(AIM OF THE EXERCISE) Give the records again exactly as written. Leave out the pictures.
---------- DATA SHOWN
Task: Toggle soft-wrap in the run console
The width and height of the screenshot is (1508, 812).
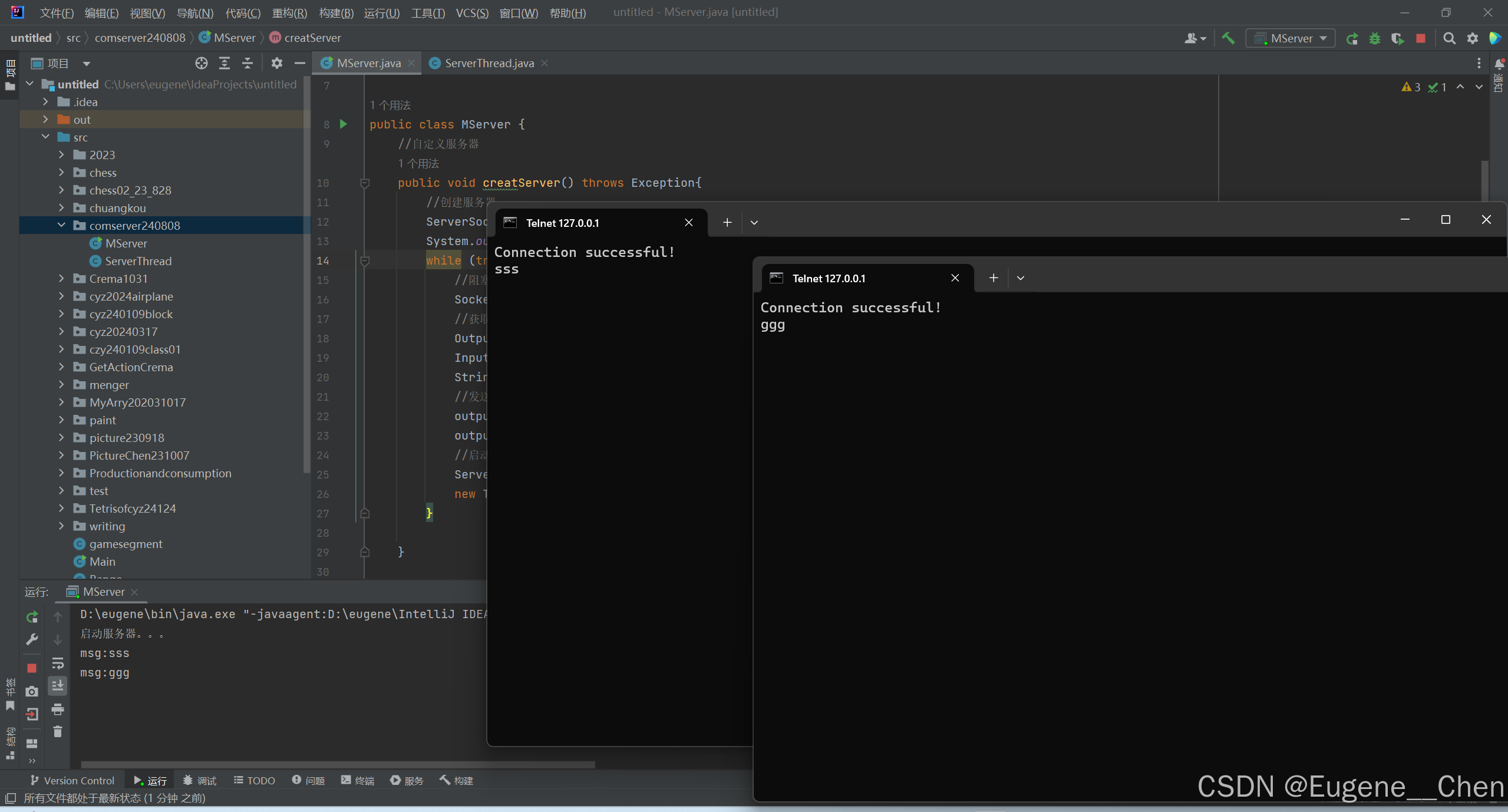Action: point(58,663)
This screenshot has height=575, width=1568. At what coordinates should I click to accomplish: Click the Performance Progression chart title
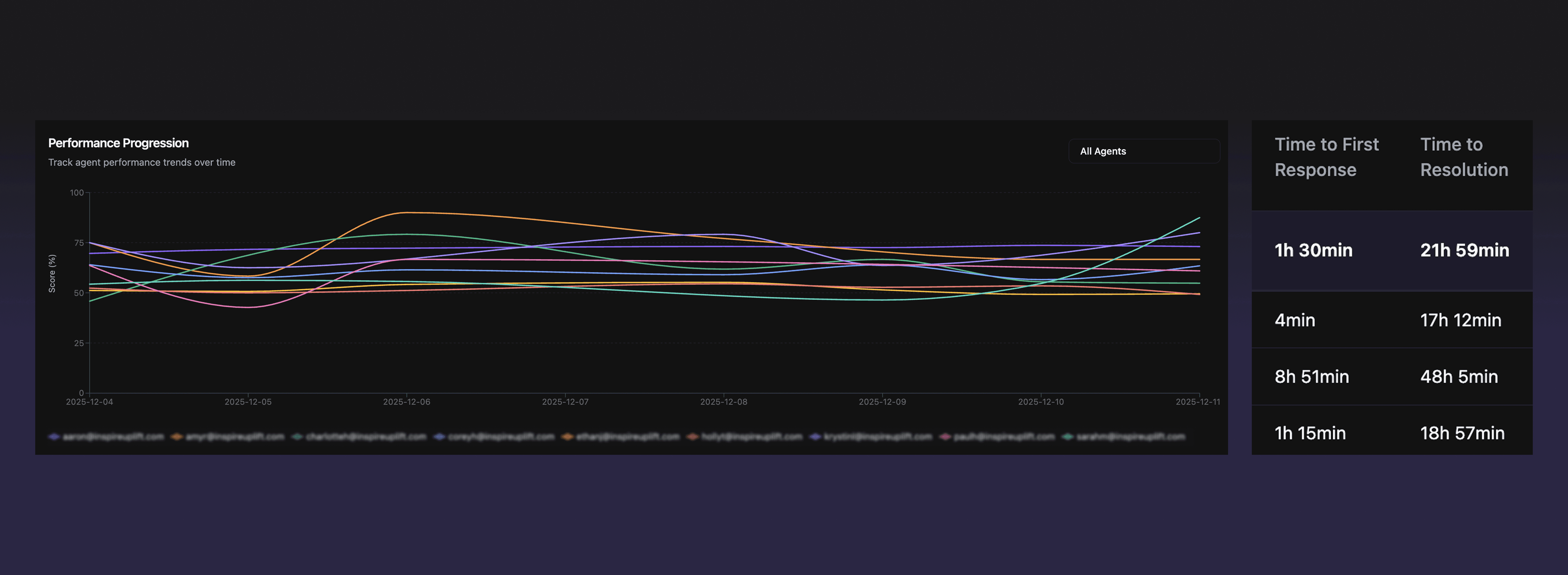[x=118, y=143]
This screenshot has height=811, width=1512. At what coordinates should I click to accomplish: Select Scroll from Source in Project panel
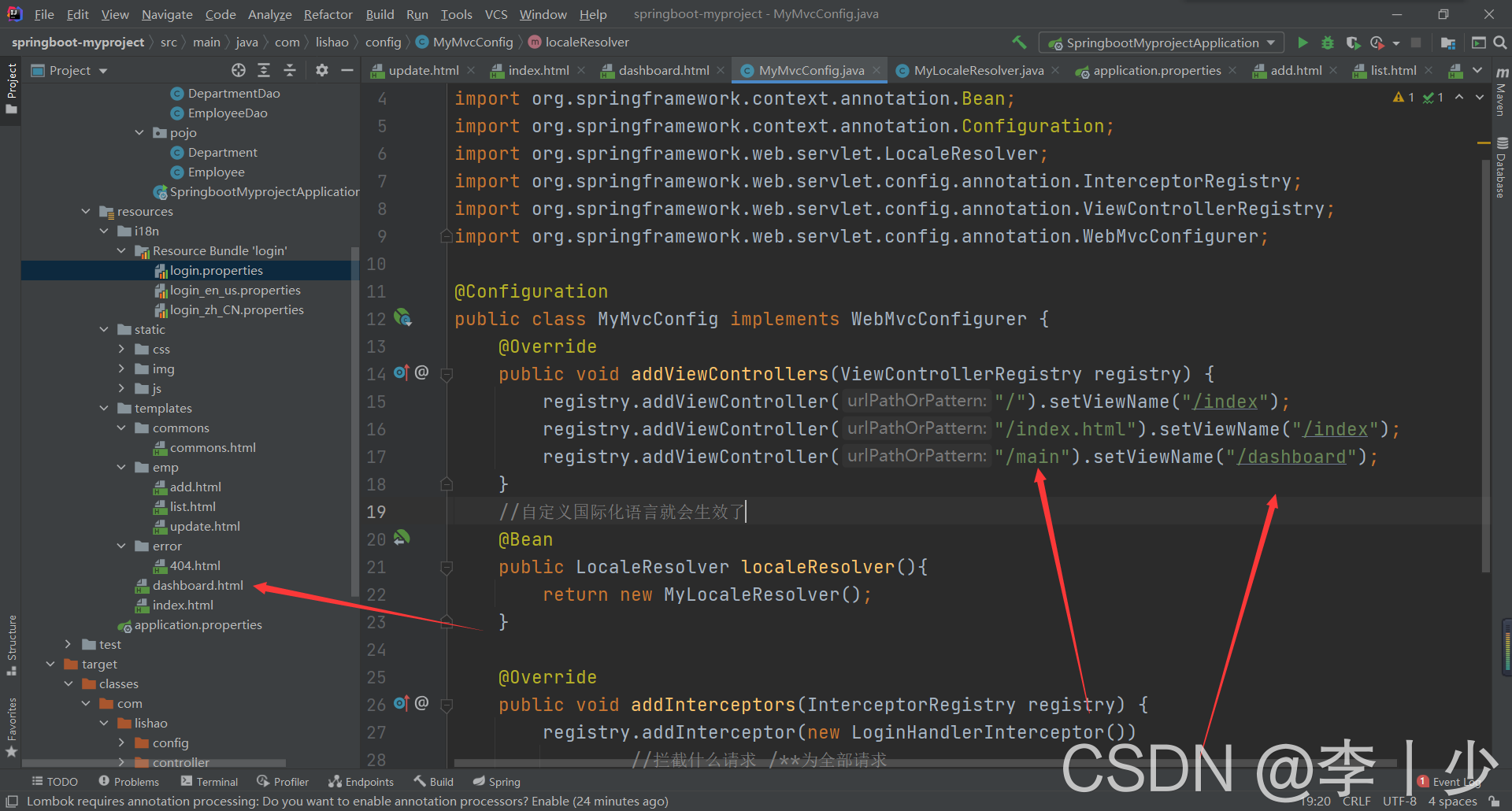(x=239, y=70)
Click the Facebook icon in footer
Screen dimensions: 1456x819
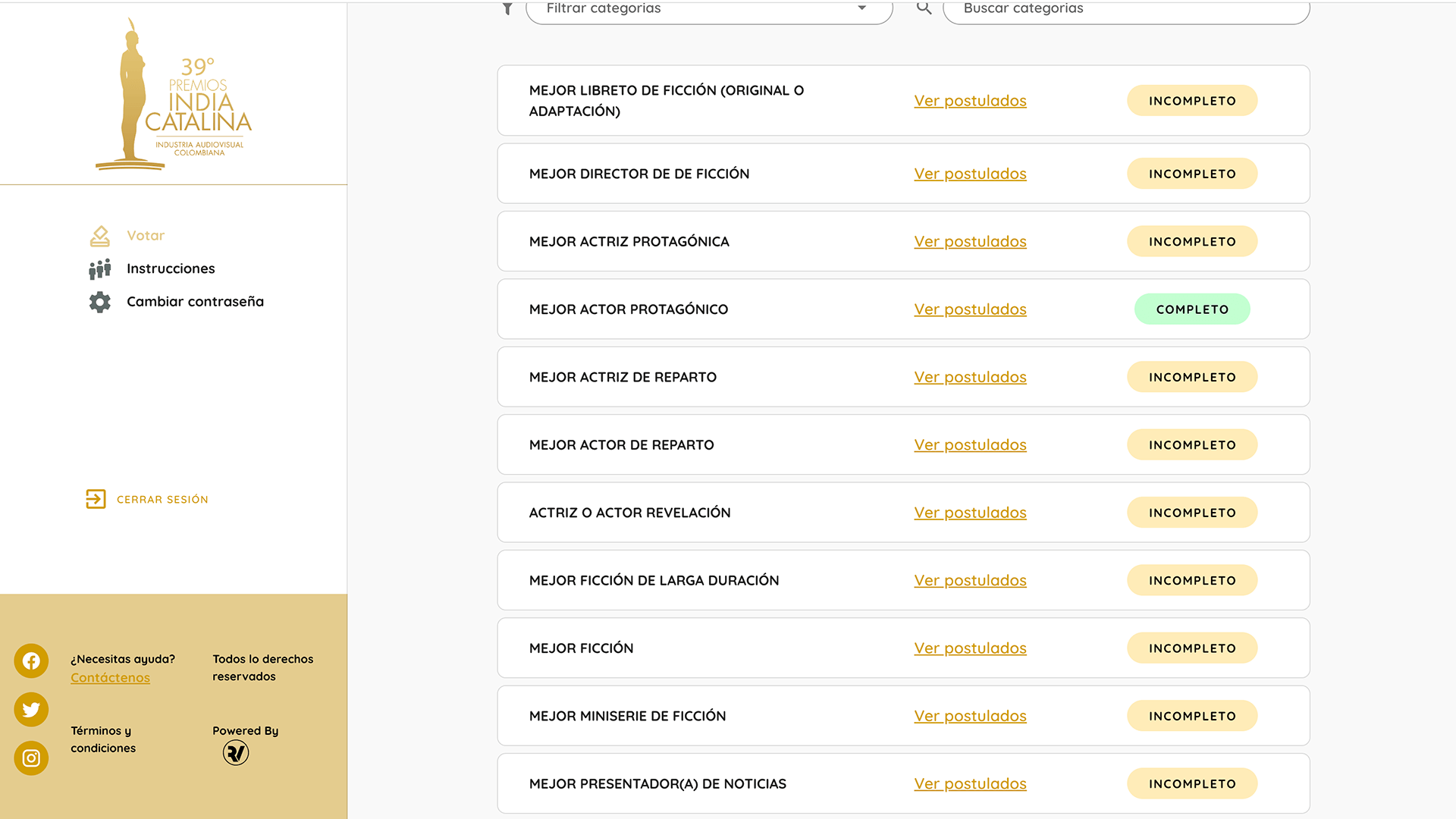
--------------------
(ANSWER SPACE)
Task: Toggle soft-wrap in the run console
The width and height of the screenshot is (1508, 812).
Action: point(58,663)
This screenshot has height=575, width=1568. At what coordinates should I click to accomplish: Click the Performance Progression chart title
[x=118, y=143]
This screenshot has height=811, width=1512. At what coordinates should I click to accomplish: Select Scroll from Source in Project panel
(x=239, y=70)
Click the Facebook icon in footer
Screen dimensions: 1456x819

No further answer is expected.